Employment is freely chosen
Afford employees the freedom to choose to work and not use forced, bonded or non-voluntary prison labour.
Afford employees freedom of association with the right to join an independent trades union or other workers’ associations and to carry out reasonable representative functions in the workplace.
Facilitate alternative means of democratic representation where laws restrict freedom of association and collective bargaining.
Working hours are not excessive
Comply with national and international laws or industry standards on employee working hours, whichever affords greater protection.
Provide clear, easily understood disciplinary, grievance and appeal procedures that are lawful and appropriate. Any disciplinary measures should be recorded and suppliers should not seek to deprive employees of their legal or contractual rights.
Wages and benefits paid for a standard working week meet, at a minimum, national legal standards or industry benchmarks, whichever is higher.
Wages should always be high enough to meet basic needs and to provide some discretionary income.
Training is provided
Raise employees’ skills through training and access to professional development as befits their role to improve quality and secure greater value for money.
Practice no discrimination in hiring, compensation, training, promotion, termination or retirement either directly or indirectly.
Provide clear and accessible processes for resolving disputes with employees.
Child labour is eliminated
Sir Jacob Behrens & Sons Ltd believe that children under the age of 15 should not have to work for a living. All children should have the opportunity to be in full-time education and not be compelled to undertake activities that can affect their physical and/or mental development. Workers aged between 15 and 18 should not work at night or in hazardous conditions. If children are found to be working, the employer should provide appropriate remediation, which may include support to attend education. The supplier should have a clear policy for dealing with under-age workers, even if none are employed. Should any instance of child labour be identified, we would work closely with our suppliers to develop a sensitive and sustainable solution that puts the welfare of the child first.

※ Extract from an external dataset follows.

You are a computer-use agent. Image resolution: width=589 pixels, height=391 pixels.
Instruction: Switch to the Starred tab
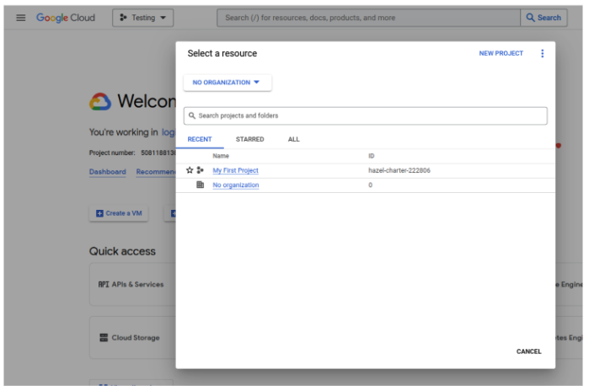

No inhumane treatment is allowed
Prohibit physical abuse or coercion, the threat of physical abuse, sexual or other harassment and verbal abuse or other forms of intimidation.
We will communicate this policy both internally and externally.
Both parties will:
Require the immediate cessation of serious breaches of the policy and if necessary terminate the business relationship.
Seek to ensure all employees are aware of their rights and involved in the decisions, which affect them.
Avoid discriminating against enterprises in developing countries.
Recognise official regulation and inspection of workplace standards, and the interests of legitimate trades unions and other representative organisations.
Seek arbitration in the case of unresolved disputes.
Ensure that all current labour standards are implemented and being adhered to and comply with country specific regulations.